基因组比对 (使用 BWA 或 Bowtie)
将读段与参考基因组比对。
BAM文件处理
使用Samtools或Picard Tools进行排序、标记重复读段、重建索引。
变异检测
使用如GATK的工具从比对结果中识别SNP和INDEL,产生VCF文件。
变异的质量控制:
包括去除低质量变异位点、过滤掉MAF(小等位基因频率,Minor Allele Frequency)过低或不符合Hardy-Weinberg Equilibrium的位点等。以确保只分析那些可靠和生物学上有意义的变异。
注:文中使用的是BCFtools
基因型格式转换
将VCF格式的变异数据转换为GWAS分析所需的格式,如PLINK格式。
表型数据整合
收集和整理与基因型数据对应的表型数据。
文中用的表型数据https://github.com/dsenalik/Carrot_Genome_DH1_v3/blob/main/phenotype/GWA.Phenotype.csv关联分析
使用如PLINK、FarmCPU(Fixed and random model Circulating Probability Unification)、GAPIT(Genome Association and Prediction Integrated Tool)的工具对基因型和表型数据进行分析,识别每个SNP与表型特征之间的关联强度。

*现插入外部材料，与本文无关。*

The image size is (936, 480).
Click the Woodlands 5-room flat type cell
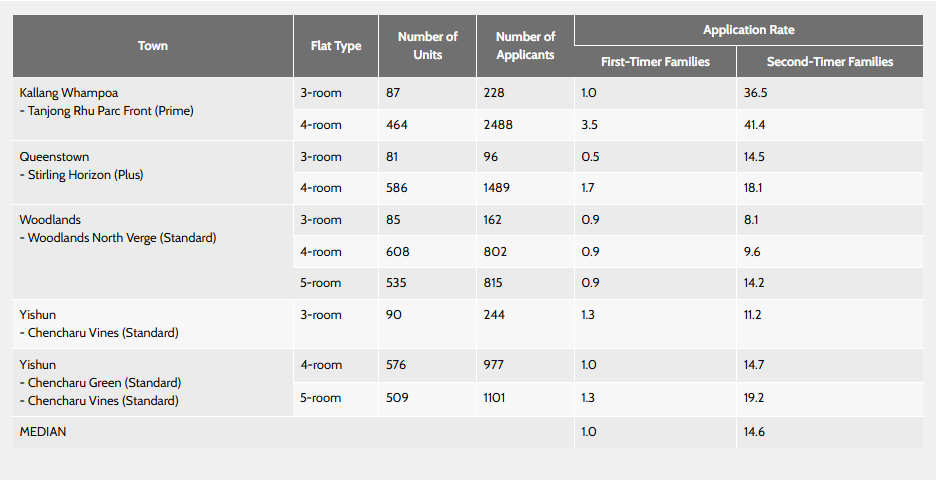(x=321, y=283)
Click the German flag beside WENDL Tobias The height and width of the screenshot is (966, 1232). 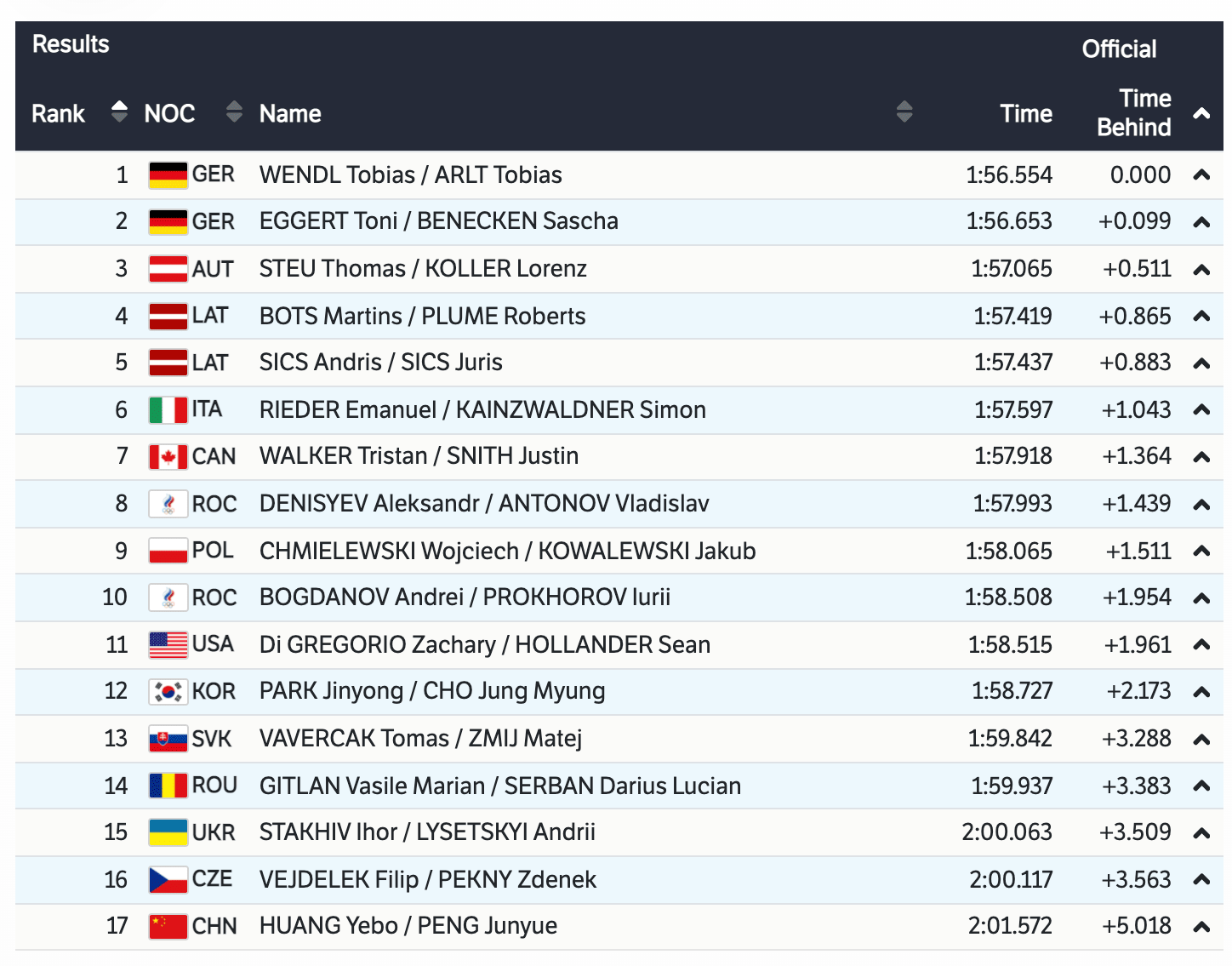[x=168, y=175]
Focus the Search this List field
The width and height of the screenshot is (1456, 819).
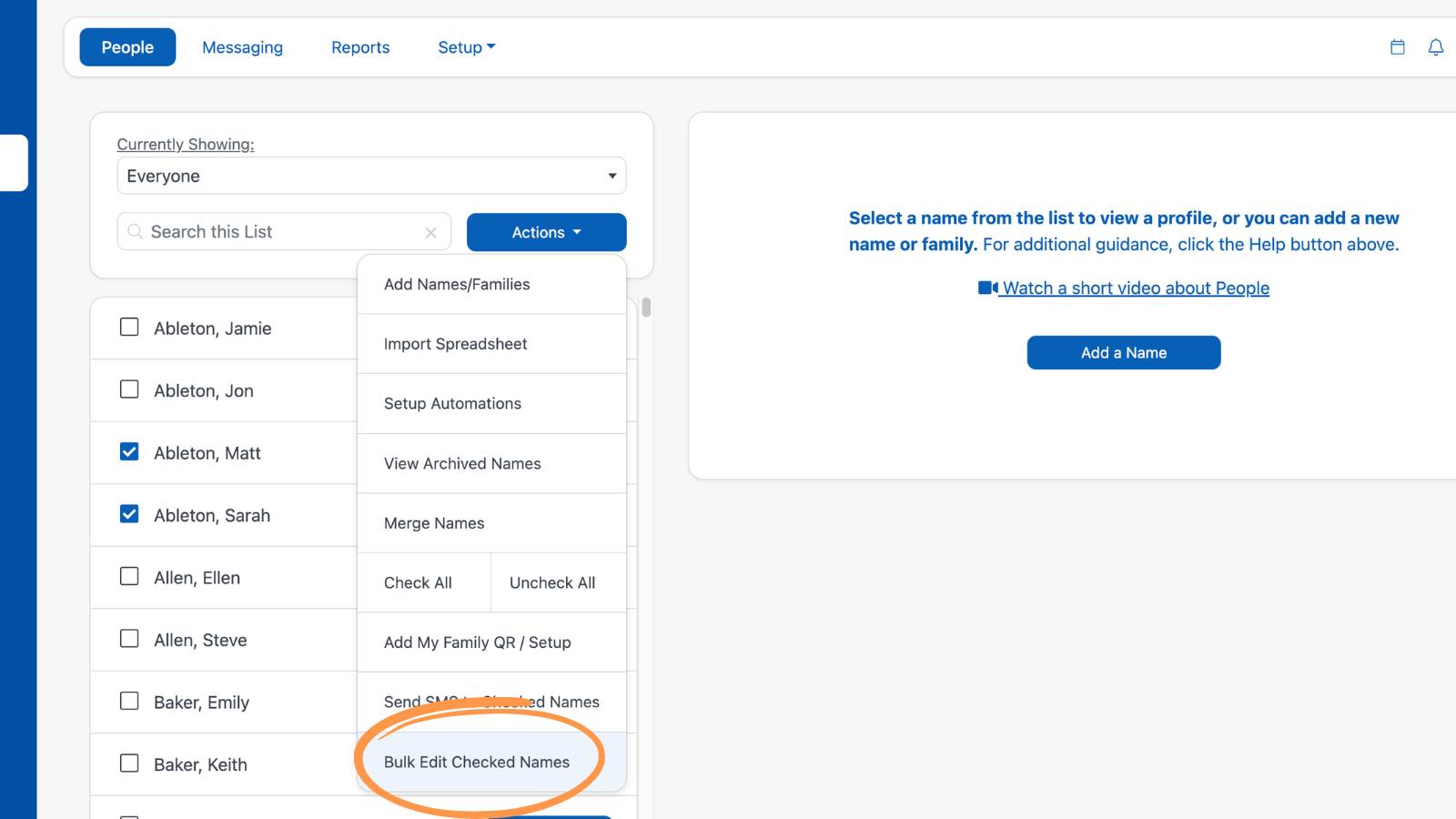[x=284, y=231]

这是GWAS的核心,旨在找出哪些遗传变异与特定的表型特征相关联。
注:文中用的GAPIT
结果校正和解释
对关联分析结果进行多重测试校正,如Bonferroni校正,以防止假阳性结果,列出显著关联的SNP。
可选步骤
群体结构和亲缘关系分析
使用如STRUCTURE、ADMIXTURE的工具估计样本间的群体结构和亲缘关系。以避免群体结构导致的偏差影响分析结果。
注:文中用的ADMIXTURE
遗传变异性分析
使用如Pixy的工具计算种群内的核苷酸多样性(π)和基因组分化指数(Fst)。这有助于理解种群的遗传背景和多样性。
估计有效种群大小历史和分化时间
使用SMC++等工具估计历史上的种群大小和分化时间,增加对研究种群历史和演化的理解。
识别频率增加超过随机概率的变异
使用XP-CLR等工具识别可能受到自然选择影响的遗传区域。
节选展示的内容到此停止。